[Records from a dataset]
>>>

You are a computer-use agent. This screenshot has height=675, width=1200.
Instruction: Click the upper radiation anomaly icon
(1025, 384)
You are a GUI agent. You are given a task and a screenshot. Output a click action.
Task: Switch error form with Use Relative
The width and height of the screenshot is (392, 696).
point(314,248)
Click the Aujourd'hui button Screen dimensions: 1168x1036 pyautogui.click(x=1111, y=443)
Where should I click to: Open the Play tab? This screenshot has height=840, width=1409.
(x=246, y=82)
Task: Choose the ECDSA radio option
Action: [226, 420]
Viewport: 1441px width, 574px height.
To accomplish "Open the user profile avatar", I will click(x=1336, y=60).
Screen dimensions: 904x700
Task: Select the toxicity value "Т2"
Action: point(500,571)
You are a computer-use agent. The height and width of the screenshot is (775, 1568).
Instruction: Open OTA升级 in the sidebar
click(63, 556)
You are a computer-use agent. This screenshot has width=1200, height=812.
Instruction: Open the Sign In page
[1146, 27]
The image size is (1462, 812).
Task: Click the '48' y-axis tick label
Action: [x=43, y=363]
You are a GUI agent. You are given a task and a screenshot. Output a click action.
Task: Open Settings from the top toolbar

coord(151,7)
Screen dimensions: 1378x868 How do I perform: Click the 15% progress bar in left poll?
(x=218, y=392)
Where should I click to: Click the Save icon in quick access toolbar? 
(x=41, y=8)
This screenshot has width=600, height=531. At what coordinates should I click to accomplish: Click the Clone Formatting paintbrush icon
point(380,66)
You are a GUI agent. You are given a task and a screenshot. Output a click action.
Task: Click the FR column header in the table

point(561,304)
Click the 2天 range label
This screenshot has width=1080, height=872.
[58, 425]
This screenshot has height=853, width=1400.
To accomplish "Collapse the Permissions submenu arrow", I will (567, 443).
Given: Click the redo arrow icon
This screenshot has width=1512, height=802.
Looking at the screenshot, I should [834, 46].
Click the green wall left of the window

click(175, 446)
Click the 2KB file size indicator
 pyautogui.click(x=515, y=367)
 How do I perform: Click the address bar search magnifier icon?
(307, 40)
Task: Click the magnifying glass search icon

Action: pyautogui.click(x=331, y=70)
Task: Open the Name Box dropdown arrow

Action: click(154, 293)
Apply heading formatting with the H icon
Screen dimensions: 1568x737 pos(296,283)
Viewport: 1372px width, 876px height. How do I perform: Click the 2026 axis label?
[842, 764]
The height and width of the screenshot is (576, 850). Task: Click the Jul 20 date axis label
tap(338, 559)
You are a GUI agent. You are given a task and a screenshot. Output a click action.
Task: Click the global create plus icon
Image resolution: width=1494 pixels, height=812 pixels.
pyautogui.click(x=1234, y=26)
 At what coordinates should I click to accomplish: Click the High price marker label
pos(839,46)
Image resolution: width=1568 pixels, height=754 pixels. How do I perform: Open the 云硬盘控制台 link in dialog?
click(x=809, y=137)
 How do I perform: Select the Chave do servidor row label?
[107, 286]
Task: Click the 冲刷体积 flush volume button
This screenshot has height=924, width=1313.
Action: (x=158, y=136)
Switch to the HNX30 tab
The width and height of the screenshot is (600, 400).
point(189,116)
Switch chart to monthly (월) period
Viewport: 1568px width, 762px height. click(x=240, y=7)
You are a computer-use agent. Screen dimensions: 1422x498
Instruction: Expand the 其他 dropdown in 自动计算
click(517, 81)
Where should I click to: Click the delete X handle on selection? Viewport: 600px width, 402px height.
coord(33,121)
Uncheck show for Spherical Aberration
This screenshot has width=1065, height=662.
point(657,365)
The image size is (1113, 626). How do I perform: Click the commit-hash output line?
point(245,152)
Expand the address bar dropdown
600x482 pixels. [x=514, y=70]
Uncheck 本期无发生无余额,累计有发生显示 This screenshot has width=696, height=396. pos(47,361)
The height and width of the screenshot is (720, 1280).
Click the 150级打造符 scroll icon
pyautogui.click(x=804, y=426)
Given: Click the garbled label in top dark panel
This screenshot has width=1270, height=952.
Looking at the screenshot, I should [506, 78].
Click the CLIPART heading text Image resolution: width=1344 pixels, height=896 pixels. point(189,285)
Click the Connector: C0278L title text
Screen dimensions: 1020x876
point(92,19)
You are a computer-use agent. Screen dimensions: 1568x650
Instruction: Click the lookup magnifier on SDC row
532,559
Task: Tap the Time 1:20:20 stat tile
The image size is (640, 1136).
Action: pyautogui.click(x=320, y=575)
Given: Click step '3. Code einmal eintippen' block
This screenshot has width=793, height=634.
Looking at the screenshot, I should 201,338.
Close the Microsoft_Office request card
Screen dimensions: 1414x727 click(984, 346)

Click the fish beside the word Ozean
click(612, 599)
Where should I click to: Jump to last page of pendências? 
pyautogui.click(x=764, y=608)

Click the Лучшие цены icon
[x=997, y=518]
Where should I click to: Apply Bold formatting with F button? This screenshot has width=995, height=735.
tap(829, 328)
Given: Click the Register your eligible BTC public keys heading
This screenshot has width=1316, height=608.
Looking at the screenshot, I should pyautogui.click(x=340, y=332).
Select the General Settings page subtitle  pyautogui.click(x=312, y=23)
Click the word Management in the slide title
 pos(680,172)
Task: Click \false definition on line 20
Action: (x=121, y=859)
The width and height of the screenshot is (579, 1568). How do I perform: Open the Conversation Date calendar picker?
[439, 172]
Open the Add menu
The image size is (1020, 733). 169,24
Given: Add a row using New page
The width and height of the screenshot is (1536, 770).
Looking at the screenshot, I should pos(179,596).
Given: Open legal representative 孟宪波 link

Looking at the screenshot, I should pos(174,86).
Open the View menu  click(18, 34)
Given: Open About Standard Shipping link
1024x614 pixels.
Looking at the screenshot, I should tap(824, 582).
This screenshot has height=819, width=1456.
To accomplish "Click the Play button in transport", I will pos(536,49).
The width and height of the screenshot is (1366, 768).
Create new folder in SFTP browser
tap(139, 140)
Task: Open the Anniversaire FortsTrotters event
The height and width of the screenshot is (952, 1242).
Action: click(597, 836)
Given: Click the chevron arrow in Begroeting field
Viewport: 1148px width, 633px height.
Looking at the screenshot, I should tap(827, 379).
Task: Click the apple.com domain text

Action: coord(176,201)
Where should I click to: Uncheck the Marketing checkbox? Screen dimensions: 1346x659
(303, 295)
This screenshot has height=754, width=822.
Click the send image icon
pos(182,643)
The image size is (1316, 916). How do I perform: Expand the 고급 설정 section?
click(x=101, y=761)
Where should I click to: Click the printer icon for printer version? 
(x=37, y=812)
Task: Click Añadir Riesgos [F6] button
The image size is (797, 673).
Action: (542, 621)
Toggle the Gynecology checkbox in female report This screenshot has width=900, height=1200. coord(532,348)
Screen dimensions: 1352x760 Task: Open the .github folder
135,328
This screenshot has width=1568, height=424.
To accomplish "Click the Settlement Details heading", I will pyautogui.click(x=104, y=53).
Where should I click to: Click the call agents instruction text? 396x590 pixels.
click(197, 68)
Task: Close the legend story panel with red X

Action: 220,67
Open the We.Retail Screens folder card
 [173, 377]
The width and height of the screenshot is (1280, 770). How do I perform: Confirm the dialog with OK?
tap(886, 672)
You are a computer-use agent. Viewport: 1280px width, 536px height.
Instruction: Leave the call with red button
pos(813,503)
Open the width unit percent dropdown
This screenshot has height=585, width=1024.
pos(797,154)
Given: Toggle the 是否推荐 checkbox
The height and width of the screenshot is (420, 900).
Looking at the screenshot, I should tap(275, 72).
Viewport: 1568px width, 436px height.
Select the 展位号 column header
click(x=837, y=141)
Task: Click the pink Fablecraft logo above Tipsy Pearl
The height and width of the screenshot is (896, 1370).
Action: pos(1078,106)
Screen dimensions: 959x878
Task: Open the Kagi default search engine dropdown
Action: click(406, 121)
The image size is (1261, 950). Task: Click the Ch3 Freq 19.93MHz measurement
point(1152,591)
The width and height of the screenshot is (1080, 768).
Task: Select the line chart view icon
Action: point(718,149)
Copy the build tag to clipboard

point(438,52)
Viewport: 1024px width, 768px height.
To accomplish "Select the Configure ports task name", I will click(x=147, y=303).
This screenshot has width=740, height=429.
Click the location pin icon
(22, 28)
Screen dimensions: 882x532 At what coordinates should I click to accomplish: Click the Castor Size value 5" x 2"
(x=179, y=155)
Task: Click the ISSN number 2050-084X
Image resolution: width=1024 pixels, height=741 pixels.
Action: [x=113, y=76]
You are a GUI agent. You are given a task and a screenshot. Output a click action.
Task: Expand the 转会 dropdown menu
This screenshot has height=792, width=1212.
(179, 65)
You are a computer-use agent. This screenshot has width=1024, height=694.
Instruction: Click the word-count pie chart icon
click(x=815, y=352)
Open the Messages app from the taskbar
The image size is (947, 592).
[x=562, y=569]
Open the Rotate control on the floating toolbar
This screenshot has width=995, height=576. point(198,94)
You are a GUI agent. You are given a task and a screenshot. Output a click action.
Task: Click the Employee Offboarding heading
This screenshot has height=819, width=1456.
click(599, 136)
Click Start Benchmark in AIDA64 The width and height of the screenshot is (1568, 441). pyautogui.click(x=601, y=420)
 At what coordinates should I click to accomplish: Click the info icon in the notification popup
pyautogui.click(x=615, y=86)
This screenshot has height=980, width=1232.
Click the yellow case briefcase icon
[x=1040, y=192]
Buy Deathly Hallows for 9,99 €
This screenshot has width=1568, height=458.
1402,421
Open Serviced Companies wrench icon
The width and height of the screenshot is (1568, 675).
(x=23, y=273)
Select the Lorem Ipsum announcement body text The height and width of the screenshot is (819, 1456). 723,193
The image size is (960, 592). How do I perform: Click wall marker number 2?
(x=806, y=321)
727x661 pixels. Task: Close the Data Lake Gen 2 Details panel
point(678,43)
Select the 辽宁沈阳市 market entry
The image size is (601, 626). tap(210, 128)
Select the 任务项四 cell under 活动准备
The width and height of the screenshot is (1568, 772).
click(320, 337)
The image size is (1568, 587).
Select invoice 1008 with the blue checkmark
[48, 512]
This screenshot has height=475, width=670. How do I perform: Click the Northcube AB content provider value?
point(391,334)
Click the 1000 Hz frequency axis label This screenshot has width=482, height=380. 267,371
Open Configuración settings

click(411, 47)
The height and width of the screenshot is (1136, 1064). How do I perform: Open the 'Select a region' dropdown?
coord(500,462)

<<<

Copy out the lines from the one containing "Expand the address bar dropdown" through the one containing "The image size is (1020, 733). 169,24", including both of those lines, and nothing else.

[Finished task]
Expand the address bar dropdown
600x482 pixels. [x=514, y=70]
Uncheck 本期无发生无余额,累计有发生显示 This screenshot has width=696, height=396. pos(47,361)
The height and width of the screenshot is (720, 1280).
Click the 150级打造符 scroll icon
pyautogui.click(x=804, y=426)
Given: Click the garbled label in top dark panel
This screenshot has width=1270, height=952.
Looking at the screenshot, I should [506, 78].
Click the CLIPART heading text Image resolution: width=1344 pixels, height=896 pixels. point(189,285)
Click the Connector: C0278L title text
Screen dimensions: 1020x876
point(92,19)
You are a computer-use agent. Screen dimensions: 1568x650
Instruction: Click the lookup magnifier on SDC row
532,559
Task: Tap the Time 1:20:20 stat tile
The image size is (640, 1136).
Action: pyautogui.click(x=320, y=575)
Given: Click step '3. Code einmal eintippen' block
This screenshot has width=793, height=634.
Looking at the screenshot, I should 201,338.
Close the Microsoft_Office request card
Screen dimensions: 1414x727 click(984, 346)

Click the fish beside the word Ozean
click(612, 599)
Where should I click to: Jump to last page of pendências? 
pyautogui.click(x=764, y=608)

Click the Лучшие цены icon
[x=997, y=518]
Where should I click to: Apply Bold formatting with F button? This screenshot has width=995, height=735.
tap(829, 328)
Given: Click the Register your eligible BTC public keys heading
This screenshot has width=1316, height=608.
Looking at the screenshot, I should pyautogui.click(x=340, y=332).
Select the General Settings page subtitle  pyautogui.click(x=312, y=23)
Click the word Management in the slide title
 pos(680,172)
Task: Click \false definition on line 20
Action: (x=121, y=859)
The width and height of the screenshot is (579, 1568). How do I perform: Open the Conversation Date calendar picker?
[439, 172]
Open the Add menu
The image size is (1020, 733). 169,24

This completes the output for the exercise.